"A guerra na Ucrânia está se tornando insuportável para o resto do mundo. Na África, Ásia e América Latina amadurece uma posição equidistante que - com ou sem razão - está se tornando majoritária", escreve o cientista político italiano Mario Giro, professor de Relações Internacionais na Universidade para Estrangeiros de Perúgia, na Itália, em artigo publicado por Domani, 01-07-2023. A tradução é de Luisa Rabolini.
Eis o artigo.
O Ocidente não deve ser vítima de sua própria autorreferencialidade: mesmo que vencer a guerra, pode perder a paz. Na missão que o cardeal Matteo Zuppi, presidente da CEI, está realizando em Kiev e Moscou, há uma novidade inconformista: ir contracorrente, isto é, contra os costumeiros discursos belicistas como se não houvesse alternativa e aos quais até mesmo o Ocidente parece ter se acostumado.
Independentemente de como se possa pensar, existe um perigo: acreditar que todos pensem como nós. Não é assim: a guerra na Ucrânia está se tornando insuportável para o resto do mundo. Na África, Ásia e América Latina amadurece uma posição equidistante que - com ou sem razão - está se tornando majoritária.
O Ocidente corre o risco de pagar um preço muito alto por tal "solidão esplêndida". Sabemos muito bem que considerar-se sozinhos no mundo e os melhores entre todos é uma doença típica de nós, ocidentais.

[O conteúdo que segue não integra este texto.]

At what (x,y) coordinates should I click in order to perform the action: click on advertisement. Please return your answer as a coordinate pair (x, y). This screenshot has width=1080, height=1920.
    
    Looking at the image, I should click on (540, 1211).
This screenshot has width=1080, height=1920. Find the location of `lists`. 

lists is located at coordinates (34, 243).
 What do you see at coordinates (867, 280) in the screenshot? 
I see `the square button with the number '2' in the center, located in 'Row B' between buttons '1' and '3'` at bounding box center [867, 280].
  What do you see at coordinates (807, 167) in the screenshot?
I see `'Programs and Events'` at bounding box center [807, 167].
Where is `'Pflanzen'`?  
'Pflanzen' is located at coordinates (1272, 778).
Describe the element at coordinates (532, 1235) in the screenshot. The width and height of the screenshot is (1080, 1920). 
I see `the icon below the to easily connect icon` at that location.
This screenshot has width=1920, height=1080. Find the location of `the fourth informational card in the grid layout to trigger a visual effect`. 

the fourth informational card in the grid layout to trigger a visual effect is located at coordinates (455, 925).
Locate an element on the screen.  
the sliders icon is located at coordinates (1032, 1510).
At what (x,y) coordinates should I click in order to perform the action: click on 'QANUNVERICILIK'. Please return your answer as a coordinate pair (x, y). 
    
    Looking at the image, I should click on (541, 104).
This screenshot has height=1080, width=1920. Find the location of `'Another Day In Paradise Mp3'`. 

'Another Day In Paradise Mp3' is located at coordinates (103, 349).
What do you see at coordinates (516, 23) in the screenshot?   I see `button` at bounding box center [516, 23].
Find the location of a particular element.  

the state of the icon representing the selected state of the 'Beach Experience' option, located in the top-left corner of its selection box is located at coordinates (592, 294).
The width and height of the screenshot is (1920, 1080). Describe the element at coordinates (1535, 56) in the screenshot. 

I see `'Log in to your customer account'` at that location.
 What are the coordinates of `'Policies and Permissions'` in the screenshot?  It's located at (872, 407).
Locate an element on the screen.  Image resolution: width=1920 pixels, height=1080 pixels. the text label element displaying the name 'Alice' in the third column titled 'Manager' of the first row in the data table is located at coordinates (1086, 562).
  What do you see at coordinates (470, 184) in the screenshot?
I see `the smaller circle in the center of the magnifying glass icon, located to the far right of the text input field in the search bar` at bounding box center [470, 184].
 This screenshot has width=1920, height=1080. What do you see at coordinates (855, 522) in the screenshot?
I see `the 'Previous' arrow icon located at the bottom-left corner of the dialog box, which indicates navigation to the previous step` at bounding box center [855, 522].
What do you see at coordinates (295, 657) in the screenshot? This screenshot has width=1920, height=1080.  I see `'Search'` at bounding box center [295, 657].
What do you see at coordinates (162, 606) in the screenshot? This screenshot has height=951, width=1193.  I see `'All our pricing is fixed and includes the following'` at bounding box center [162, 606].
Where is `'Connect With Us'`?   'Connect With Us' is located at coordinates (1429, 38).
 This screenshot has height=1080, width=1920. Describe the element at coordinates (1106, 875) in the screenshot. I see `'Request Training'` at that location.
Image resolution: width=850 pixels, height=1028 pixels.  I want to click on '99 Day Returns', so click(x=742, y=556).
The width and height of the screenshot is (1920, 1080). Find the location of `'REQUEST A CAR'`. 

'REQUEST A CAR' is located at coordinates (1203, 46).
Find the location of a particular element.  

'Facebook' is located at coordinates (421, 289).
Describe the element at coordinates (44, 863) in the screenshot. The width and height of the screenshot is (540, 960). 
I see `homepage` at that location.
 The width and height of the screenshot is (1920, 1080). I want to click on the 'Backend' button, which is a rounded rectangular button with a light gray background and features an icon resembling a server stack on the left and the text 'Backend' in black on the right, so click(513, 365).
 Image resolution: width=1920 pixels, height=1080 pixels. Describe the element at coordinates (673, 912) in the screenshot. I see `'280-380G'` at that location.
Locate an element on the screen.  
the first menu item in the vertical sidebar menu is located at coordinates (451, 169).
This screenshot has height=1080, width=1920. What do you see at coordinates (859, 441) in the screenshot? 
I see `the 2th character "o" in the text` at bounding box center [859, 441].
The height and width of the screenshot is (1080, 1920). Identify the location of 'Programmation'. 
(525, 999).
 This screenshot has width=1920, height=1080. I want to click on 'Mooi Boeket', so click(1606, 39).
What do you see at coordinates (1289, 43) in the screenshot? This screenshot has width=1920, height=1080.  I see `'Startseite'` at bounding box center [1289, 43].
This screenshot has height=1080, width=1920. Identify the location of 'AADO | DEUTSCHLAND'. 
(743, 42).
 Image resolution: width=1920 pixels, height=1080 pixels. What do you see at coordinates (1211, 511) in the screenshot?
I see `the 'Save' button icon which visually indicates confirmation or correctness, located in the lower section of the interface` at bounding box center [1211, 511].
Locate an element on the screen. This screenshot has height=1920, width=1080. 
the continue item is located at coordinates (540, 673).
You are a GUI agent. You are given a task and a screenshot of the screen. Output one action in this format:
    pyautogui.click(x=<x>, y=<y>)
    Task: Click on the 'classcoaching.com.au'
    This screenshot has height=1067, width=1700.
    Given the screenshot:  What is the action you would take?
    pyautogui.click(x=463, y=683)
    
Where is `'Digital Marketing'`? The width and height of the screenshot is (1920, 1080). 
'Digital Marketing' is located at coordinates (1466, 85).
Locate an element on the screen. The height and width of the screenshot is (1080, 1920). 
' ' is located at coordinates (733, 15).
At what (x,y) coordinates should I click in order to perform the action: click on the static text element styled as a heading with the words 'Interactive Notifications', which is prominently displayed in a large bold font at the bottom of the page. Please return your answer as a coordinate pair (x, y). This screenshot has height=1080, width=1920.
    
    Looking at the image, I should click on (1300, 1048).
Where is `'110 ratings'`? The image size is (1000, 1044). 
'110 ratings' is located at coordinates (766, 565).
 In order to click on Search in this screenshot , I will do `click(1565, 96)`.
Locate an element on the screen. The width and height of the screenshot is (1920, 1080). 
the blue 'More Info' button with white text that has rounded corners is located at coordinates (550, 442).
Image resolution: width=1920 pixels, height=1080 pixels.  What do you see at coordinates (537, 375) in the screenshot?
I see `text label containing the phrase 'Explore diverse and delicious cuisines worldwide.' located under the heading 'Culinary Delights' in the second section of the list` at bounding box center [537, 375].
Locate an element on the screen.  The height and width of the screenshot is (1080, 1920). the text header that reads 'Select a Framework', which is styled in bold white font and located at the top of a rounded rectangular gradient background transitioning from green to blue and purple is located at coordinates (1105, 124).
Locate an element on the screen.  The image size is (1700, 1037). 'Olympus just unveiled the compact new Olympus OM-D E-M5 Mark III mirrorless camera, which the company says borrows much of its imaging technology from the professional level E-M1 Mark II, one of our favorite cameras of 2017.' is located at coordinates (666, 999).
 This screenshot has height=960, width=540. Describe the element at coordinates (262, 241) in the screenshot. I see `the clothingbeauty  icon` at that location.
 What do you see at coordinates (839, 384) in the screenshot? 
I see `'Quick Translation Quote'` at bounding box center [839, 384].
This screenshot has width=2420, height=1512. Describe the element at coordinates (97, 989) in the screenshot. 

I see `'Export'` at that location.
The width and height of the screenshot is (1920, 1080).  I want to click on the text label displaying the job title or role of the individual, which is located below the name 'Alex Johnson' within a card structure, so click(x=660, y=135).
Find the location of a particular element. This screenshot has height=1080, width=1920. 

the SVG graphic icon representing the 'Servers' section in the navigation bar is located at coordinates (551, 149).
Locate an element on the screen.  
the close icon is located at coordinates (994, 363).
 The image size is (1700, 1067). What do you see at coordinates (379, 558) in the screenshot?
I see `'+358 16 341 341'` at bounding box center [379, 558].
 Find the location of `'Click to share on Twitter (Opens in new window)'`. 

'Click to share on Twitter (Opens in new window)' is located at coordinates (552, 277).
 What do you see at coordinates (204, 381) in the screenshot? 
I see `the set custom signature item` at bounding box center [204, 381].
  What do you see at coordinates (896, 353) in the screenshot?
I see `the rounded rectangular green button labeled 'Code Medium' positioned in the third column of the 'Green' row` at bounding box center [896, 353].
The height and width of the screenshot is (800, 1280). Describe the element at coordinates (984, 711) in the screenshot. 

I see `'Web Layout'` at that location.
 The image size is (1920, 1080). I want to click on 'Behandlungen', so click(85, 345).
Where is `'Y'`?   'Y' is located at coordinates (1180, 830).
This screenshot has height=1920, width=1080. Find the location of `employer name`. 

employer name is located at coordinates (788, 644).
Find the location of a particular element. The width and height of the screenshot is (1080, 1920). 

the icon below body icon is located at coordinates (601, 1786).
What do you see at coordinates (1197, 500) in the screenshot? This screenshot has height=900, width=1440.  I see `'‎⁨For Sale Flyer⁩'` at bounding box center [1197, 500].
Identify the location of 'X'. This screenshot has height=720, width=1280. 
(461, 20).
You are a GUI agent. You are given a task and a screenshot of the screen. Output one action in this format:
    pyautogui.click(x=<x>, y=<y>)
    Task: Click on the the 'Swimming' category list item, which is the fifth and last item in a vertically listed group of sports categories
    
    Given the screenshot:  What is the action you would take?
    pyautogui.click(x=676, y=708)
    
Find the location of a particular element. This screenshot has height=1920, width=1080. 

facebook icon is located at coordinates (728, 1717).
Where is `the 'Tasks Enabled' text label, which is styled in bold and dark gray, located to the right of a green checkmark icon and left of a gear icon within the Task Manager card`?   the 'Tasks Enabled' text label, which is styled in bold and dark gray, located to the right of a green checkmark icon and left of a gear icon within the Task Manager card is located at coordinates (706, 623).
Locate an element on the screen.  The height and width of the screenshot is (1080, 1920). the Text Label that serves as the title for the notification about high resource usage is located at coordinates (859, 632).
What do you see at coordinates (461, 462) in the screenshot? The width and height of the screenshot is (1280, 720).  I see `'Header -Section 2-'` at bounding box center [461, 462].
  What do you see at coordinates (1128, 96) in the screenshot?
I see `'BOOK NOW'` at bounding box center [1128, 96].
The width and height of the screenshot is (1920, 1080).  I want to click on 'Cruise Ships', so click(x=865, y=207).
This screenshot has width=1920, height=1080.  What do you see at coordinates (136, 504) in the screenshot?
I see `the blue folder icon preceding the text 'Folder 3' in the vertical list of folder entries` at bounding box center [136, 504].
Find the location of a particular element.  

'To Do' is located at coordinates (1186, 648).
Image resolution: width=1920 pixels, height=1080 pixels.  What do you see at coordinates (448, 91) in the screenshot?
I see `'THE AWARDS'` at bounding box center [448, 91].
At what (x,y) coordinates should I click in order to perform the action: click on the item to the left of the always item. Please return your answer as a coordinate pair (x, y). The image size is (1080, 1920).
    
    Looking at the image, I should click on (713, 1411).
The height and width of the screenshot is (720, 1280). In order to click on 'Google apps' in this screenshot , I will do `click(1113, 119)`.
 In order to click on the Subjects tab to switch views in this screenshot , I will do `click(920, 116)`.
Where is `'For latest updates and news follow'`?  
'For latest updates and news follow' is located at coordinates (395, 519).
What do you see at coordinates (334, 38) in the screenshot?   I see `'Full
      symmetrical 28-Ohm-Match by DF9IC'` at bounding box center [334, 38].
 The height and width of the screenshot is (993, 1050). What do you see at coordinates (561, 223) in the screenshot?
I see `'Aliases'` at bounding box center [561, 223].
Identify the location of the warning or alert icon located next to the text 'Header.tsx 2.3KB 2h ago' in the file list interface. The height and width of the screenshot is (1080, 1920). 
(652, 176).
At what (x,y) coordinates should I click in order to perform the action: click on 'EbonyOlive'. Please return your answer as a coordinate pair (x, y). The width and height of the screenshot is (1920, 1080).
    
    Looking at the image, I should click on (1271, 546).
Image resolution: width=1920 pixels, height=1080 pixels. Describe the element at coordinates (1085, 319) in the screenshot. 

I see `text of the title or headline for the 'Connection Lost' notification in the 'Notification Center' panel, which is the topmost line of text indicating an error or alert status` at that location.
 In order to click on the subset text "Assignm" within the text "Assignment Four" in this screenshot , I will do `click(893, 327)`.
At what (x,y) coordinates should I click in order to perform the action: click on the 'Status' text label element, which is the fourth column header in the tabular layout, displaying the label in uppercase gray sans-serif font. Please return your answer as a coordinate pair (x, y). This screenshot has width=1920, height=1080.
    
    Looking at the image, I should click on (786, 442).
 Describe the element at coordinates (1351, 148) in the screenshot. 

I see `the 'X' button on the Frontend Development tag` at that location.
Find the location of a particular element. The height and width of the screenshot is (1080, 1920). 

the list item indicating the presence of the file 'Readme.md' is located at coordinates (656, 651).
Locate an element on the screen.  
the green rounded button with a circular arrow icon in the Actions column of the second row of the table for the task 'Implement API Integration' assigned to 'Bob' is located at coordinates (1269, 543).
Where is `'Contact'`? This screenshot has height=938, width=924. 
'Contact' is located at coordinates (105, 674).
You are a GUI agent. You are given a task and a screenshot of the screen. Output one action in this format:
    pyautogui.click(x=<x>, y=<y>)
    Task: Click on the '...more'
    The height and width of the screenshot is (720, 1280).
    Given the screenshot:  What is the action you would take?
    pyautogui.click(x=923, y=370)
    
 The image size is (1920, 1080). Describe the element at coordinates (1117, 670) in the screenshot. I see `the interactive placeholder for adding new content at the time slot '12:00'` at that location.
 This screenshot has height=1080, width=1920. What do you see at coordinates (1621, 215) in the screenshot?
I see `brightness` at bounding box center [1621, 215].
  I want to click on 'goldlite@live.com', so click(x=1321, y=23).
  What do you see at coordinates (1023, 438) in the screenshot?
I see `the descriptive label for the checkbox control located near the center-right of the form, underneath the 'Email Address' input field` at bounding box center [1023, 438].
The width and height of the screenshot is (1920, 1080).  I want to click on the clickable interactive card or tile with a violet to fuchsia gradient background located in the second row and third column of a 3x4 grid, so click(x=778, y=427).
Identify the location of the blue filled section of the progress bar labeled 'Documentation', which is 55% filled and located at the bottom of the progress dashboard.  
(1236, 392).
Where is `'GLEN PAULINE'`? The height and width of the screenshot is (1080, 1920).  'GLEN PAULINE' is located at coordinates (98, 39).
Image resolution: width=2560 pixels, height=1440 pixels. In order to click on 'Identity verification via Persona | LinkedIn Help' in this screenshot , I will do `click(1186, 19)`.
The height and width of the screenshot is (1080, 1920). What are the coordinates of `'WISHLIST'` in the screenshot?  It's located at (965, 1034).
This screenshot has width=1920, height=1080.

Há muito ótimas razões para apoiar essa posição: a maturidade das nossas democracias, o respeito pelos direitos, a liberdade e assim por diante. Mas isso não é suficiente para "estar no mundo", mesmo quando se está entre os mais ricos e mais armados: o Sul Global tem seu próprio orgulho e identidade. Acima de tudo, não aceita mais lições. O Ocidente deve ter cuidado para não se isolar.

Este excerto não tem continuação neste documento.